Por supuesto que, aún más frecuentes, son los conflictos que revelan discriminaciones de los sectores más acomodados a los de menor nivel socioeconómico. En ellos la “grieta” entre “trabajadores” y “choriplaneros”, es un ejemplo claro, a pesar que los planes representan menos del 3% del presupuesto público para 1,1 millones de personas –que así complementan su trabajo no registrado-, 100.000 menos que en 2019, que algún medio ilustró como blancos con sushi y negros con choripán, como si los planes fueran la causa de “la pérdida del valor trabajo” y de los males de los trabajadores registrados que ven reducir diariamente su poder adquisitivo.
La verdadera solución no pasa por resolver los conflictos, sino por evitarlos y/o minimizar sus efectos, anticipándonos a ellos o haciendo profilaxis de sus causas.
Es que, siguiendo a la teoría sistémica de los grupos sociales –en especial a Nicklas Luhmann (1927-1998)-, que dice “los grupos sociales son auto centrados y autopoiéticos” (se reproducen a sí mismos), no es prudente que sólo logren “identidad”, ya que ello implica excluir a “los otros” y generar las condiciones para nuevas divisiones internas ante conflictos que los enfrentan.
————————
## [INSTRUCCIONES Y REQUISITOS]
Por favor, edita el pasaje sobre los conflictos sociales: reprodúcelo desde "La verdadera solución" hasta "de sus causas.", ambos incluidos, y sustituye "profilaxis" por "prevención".
————————
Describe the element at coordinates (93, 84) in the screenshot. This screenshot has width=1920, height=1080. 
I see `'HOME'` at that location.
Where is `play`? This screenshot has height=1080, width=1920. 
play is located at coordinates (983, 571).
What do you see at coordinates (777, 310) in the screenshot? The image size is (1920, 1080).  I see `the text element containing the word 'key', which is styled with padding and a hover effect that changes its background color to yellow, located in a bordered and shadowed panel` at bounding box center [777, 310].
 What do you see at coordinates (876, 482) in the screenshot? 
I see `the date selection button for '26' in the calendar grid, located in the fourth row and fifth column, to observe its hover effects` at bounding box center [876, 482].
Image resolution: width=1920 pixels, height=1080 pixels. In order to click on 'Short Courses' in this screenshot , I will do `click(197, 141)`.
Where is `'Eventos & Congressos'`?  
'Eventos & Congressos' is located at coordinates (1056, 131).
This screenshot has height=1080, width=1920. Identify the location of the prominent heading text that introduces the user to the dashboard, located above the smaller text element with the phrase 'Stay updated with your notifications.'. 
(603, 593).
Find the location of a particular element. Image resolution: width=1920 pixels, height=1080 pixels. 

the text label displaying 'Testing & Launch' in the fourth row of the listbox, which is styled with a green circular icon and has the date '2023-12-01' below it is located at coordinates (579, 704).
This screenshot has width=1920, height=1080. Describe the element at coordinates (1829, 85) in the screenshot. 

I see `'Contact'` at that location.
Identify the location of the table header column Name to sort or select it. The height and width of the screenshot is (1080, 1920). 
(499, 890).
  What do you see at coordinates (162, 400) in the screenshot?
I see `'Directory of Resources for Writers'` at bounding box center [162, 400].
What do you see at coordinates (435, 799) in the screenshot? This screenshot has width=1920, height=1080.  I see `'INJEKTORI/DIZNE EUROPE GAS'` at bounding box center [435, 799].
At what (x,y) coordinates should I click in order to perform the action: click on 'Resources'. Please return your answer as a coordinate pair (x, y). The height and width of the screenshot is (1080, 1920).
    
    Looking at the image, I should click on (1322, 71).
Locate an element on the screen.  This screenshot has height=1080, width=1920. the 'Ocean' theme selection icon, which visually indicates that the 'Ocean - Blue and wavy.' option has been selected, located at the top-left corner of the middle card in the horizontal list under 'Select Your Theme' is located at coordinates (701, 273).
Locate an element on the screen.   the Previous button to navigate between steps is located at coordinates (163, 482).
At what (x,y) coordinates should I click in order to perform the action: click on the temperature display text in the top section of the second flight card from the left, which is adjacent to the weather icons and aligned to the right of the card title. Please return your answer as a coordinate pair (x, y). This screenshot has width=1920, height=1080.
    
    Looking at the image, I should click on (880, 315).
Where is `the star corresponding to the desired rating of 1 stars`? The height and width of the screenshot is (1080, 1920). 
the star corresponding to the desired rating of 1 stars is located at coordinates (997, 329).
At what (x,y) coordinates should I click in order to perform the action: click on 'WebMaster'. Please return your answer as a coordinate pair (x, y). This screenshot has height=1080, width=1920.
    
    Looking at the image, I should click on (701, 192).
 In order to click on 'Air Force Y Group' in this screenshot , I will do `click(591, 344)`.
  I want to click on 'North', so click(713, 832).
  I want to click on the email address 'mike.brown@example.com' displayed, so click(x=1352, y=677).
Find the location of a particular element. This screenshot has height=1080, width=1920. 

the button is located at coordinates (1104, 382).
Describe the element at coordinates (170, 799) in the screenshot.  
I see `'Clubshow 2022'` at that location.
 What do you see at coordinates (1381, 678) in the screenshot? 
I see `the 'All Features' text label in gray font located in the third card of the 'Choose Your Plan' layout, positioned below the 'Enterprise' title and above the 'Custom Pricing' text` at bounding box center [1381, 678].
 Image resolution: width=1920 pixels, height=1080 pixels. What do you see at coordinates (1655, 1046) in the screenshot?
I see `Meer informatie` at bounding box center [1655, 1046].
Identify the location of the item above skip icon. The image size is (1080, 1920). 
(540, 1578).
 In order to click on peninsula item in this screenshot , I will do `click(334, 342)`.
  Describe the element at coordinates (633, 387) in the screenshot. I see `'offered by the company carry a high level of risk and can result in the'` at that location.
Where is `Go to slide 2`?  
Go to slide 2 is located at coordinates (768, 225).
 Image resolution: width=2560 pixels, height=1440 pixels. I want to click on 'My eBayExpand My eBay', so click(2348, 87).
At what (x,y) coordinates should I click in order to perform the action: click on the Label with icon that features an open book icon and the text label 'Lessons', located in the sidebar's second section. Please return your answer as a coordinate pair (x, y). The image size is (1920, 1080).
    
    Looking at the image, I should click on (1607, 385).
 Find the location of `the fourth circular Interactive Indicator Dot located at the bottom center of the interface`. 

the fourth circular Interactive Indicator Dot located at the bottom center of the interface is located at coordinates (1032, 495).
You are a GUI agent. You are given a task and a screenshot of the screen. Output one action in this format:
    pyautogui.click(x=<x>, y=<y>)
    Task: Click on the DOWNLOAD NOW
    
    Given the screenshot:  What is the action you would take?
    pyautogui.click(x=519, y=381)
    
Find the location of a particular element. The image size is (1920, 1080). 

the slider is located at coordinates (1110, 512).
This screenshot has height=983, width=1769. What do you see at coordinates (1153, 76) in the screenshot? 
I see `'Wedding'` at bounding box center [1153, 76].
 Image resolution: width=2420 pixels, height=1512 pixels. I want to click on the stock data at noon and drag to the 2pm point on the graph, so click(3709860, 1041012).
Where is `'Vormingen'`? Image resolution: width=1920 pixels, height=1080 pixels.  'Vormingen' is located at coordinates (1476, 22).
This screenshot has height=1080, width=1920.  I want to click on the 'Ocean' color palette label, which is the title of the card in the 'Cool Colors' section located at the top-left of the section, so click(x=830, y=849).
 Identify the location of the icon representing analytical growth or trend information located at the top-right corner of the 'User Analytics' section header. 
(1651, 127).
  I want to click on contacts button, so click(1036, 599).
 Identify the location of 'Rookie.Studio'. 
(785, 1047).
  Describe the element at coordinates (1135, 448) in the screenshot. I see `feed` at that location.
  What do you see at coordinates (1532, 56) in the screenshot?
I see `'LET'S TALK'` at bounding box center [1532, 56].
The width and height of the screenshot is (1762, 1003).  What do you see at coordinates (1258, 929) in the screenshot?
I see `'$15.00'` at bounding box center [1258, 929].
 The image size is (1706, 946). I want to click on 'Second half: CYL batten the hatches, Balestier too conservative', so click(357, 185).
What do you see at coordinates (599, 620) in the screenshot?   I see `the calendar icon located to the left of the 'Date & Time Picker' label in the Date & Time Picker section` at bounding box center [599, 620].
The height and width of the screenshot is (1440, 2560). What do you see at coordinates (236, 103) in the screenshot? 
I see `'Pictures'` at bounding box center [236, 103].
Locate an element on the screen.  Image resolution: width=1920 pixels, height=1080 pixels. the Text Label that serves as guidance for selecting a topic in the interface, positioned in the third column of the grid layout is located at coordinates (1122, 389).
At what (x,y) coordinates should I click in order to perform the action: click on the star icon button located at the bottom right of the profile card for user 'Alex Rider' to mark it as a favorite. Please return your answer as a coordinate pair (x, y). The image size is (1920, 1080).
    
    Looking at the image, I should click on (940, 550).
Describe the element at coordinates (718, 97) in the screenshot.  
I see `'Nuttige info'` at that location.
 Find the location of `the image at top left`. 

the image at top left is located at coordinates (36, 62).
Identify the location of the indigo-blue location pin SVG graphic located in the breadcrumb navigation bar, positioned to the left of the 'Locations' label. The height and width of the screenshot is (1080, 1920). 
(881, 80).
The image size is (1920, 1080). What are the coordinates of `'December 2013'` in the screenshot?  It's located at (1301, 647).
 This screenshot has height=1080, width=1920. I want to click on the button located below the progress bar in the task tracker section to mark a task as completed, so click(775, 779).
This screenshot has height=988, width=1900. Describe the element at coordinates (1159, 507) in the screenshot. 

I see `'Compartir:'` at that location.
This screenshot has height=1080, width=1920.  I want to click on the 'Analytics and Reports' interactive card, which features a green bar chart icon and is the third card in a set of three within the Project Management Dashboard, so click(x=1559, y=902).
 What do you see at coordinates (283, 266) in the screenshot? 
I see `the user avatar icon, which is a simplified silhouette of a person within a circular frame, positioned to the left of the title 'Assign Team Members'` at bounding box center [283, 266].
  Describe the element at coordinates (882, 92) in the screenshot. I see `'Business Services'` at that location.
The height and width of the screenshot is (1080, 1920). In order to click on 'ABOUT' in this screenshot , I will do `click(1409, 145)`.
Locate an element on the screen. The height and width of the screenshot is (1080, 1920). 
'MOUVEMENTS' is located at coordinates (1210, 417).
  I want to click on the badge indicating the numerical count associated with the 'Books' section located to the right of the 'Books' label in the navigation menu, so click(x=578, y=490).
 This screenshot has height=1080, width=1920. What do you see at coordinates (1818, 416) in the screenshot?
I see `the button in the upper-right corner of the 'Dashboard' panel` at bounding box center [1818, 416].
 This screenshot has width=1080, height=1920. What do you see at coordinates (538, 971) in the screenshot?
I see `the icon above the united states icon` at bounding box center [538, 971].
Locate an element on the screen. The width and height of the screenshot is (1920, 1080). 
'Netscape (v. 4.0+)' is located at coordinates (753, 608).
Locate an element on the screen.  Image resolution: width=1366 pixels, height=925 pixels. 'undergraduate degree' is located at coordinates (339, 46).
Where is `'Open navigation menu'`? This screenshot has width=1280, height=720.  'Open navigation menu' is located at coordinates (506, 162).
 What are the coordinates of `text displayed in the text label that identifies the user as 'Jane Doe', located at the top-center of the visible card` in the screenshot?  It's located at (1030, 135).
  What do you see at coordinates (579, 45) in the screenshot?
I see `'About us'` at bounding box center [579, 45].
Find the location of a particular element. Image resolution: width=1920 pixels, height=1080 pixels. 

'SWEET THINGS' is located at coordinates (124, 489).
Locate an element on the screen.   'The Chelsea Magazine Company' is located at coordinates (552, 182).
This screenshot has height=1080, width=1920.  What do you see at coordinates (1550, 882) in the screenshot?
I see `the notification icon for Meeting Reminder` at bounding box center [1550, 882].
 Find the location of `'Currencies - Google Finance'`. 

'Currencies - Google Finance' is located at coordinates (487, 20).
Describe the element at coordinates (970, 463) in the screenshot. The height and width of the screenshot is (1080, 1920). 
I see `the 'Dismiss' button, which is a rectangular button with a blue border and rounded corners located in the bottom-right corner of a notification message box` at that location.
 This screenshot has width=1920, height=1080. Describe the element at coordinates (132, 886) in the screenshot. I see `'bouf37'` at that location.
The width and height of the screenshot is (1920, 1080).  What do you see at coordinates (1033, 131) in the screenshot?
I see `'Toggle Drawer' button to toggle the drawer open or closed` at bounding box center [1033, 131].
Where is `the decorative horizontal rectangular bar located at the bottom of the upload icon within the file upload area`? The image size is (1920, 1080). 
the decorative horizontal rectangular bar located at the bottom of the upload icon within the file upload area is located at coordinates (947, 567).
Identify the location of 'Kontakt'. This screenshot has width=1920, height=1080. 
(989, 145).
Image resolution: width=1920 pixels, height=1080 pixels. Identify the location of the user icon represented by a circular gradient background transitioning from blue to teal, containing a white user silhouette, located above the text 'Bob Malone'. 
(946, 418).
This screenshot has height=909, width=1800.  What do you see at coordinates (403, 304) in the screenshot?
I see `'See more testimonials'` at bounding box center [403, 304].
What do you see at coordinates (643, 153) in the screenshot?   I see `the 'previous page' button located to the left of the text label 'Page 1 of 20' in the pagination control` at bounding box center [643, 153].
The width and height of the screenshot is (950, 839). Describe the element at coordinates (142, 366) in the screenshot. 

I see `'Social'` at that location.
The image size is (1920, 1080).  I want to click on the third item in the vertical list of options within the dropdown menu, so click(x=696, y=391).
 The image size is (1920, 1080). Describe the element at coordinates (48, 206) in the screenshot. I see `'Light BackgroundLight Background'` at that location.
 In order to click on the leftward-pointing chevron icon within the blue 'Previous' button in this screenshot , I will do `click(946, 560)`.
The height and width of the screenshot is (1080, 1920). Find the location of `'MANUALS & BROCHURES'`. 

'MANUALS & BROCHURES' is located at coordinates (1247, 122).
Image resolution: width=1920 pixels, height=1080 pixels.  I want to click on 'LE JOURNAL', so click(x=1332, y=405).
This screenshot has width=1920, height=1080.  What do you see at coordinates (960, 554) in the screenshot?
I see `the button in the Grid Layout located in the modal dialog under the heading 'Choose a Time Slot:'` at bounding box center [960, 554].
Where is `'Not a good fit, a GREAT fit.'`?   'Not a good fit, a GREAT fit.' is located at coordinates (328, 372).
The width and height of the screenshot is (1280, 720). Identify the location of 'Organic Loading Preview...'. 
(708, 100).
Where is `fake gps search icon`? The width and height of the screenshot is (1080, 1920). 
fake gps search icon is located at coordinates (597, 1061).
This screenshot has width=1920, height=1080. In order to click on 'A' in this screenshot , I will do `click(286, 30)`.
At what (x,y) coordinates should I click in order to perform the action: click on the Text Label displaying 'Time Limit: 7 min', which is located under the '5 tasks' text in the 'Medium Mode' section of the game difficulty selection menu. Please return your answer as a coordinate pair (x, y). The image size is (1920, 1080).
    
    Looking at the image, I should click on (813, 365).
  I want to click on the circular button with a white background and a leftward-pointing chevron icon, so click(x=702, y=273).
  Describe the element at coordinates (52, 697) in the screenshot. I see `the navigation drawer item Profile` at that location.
————————
## [RESPUESTA SOLICITADA]
La verdadera solución no pasa por resolver los conflictos, sino por evitarlos y/o minimizar sus efectos, anticipándonos a ellos o haciendo prevención de sus causas.